◆ **Saved entries**

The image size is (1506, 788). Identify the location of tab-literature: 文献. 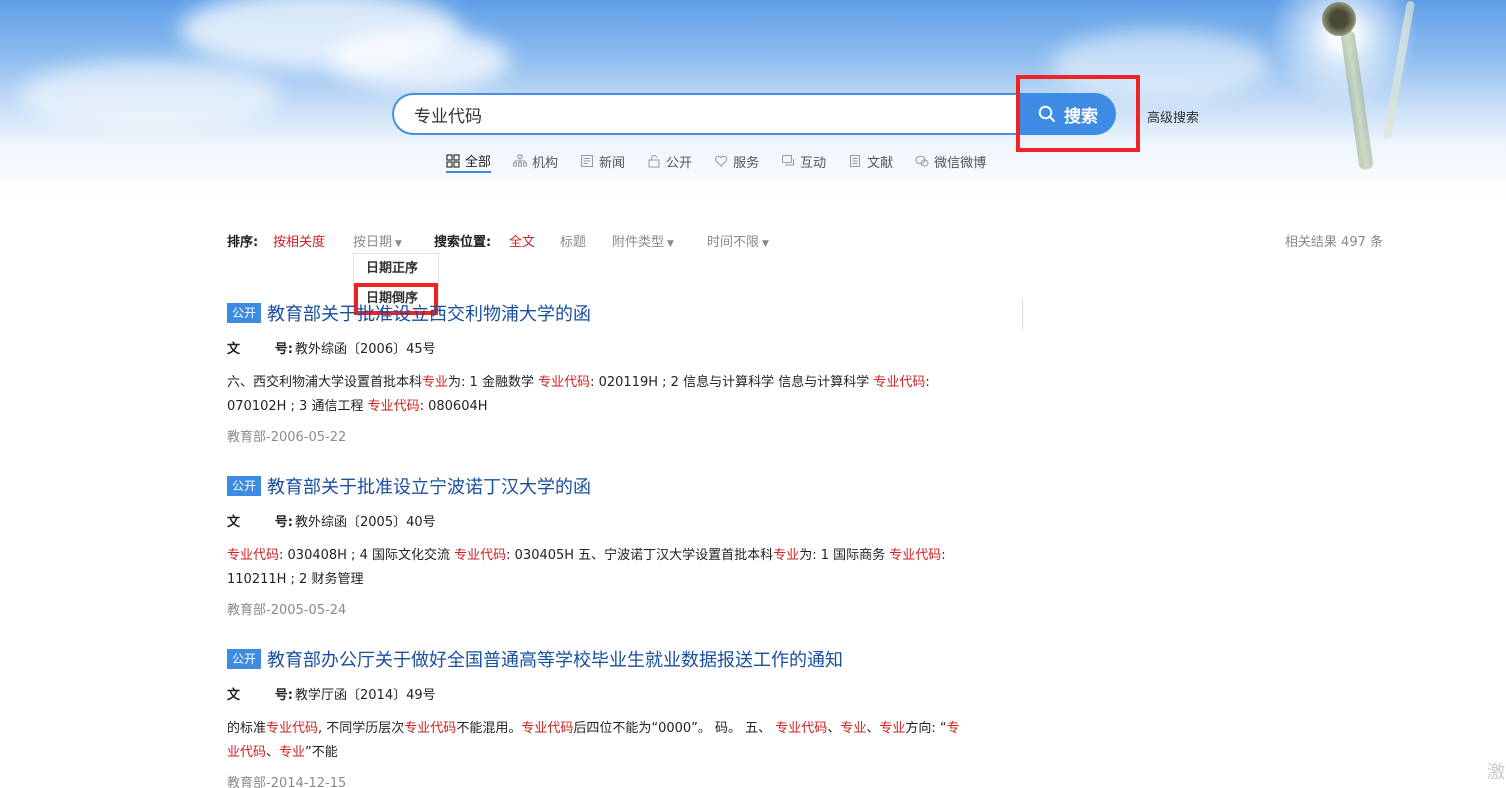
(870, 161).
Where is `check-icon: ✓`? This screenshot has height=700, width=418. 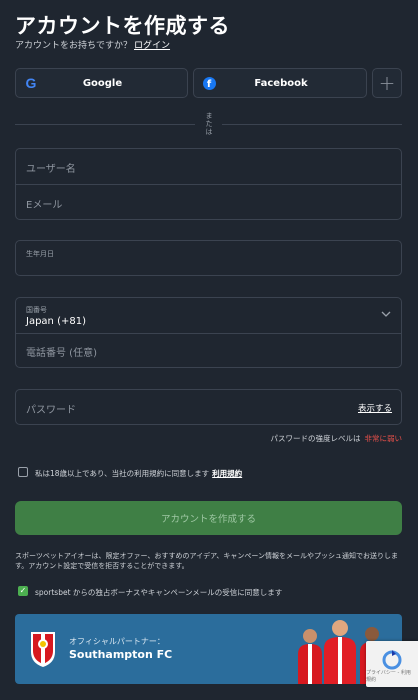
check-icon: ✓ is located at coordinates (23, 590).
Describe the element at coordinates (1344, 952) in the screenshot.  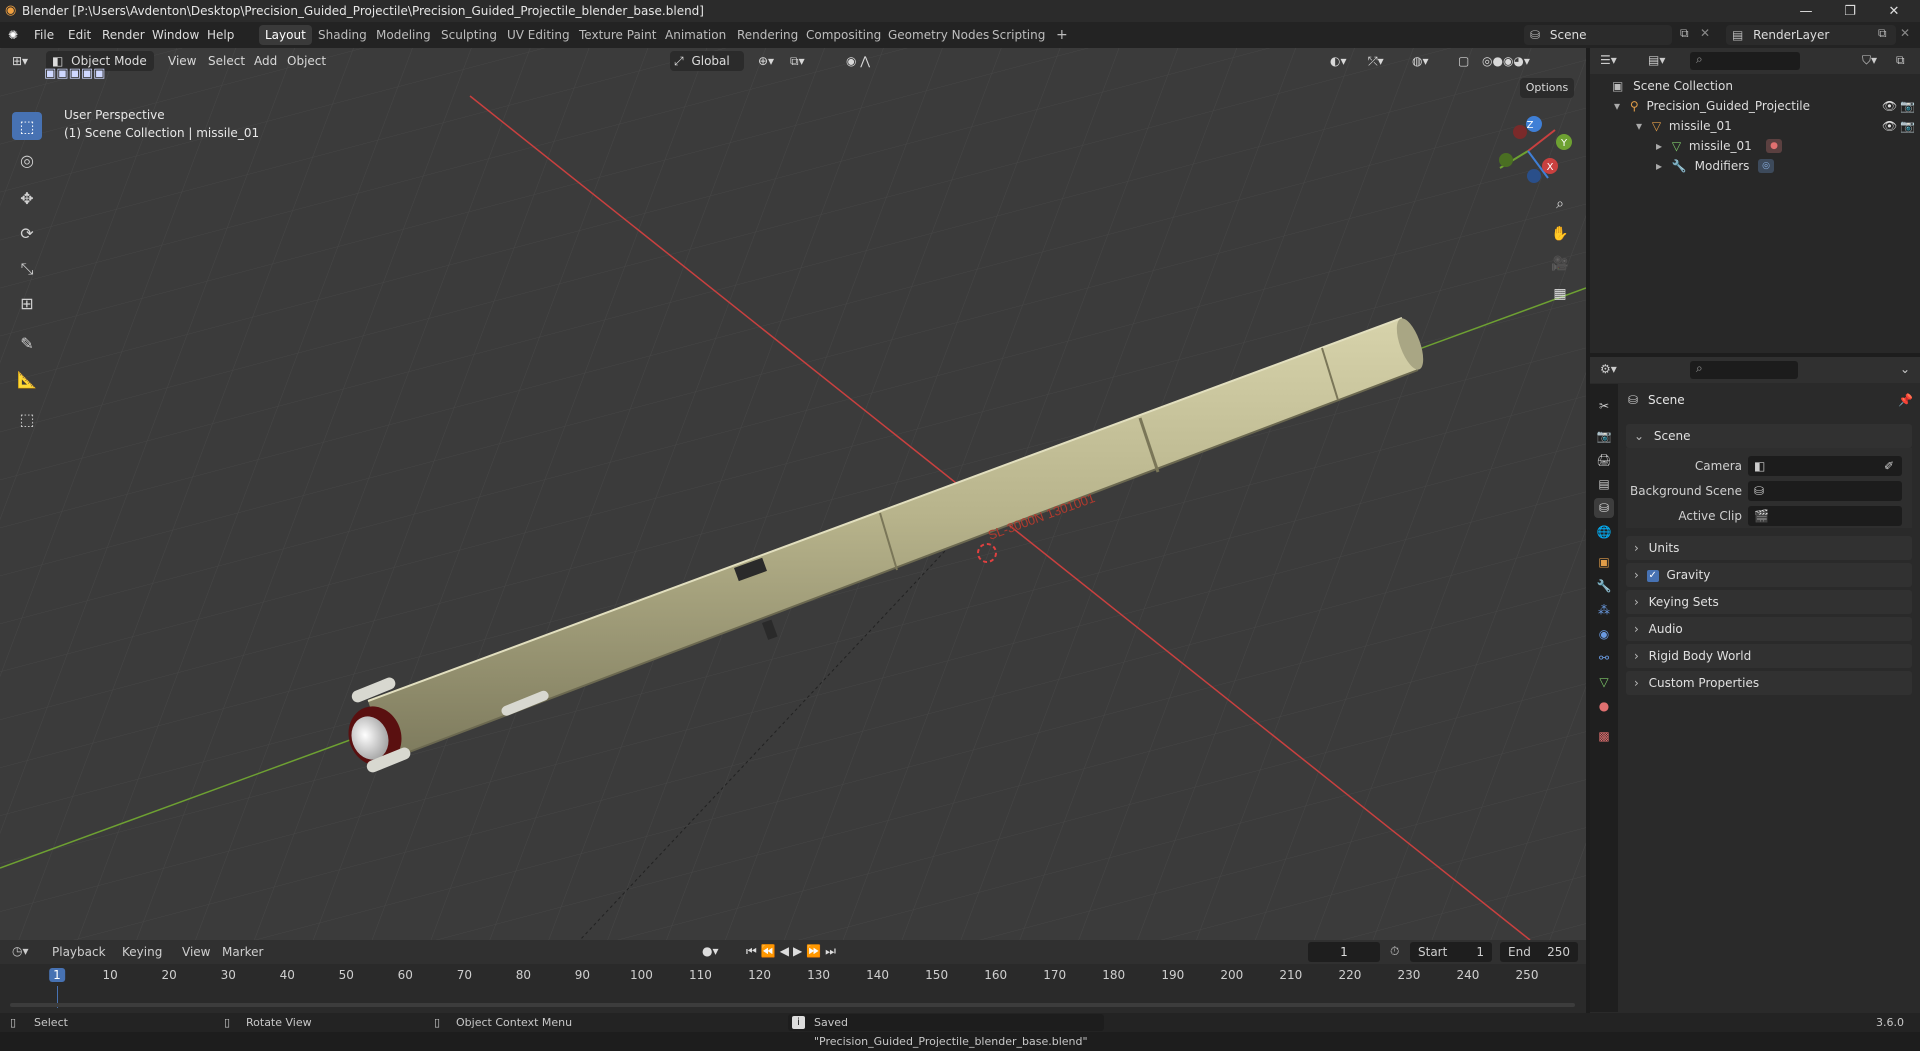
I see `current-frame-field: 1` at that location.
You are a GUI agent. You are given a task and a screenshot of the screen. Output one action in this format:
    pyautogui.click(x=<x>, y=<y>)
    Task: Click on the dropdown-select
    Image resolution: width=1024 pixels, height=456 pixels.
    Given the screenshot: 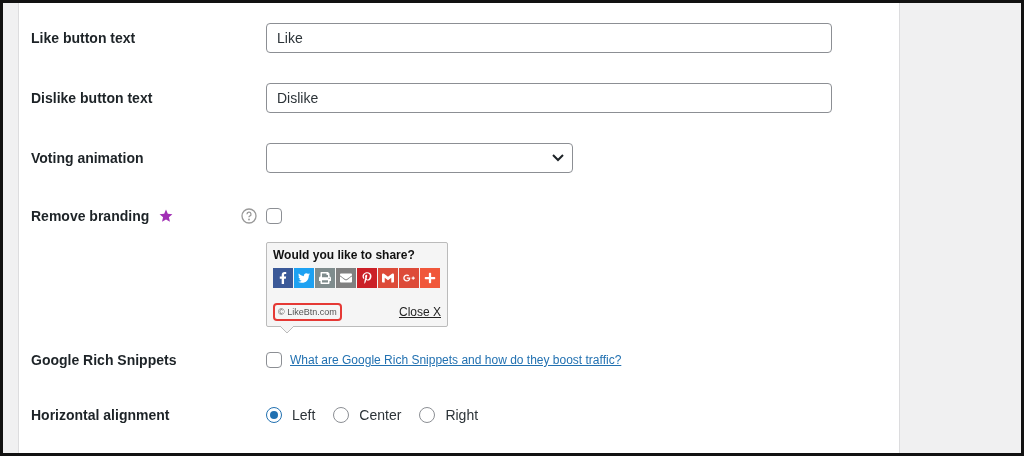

◆ **Your objective**
Write out all the rows above again, substituting "screen capture" for every "screenshot" and changing nothing else. Leave the pictures out.

◆ **Answer to this problem**
The image size is (1506, 788). Identify the location of tab-literature: 文献. 
(870, 161).
Where is `check-icon: ✓`? This screen capture has height=700, width=418. 
check-icon: ✓ is located at coordinates (23, 590).
Describe the element at coordinates (1344, 952) in the screen capture.  
I see `current-frame-field: 1` at that location.
You are a GUI agent. You are given a task and a screen capture of the screen. Output one action in this format:
    pyautogui.click(x=<x>, y=<y>)
    Task: Click on the dropdown-select
    Image resolution: width=1024 pixels, height=456 pixels.
    Given the screen capture: 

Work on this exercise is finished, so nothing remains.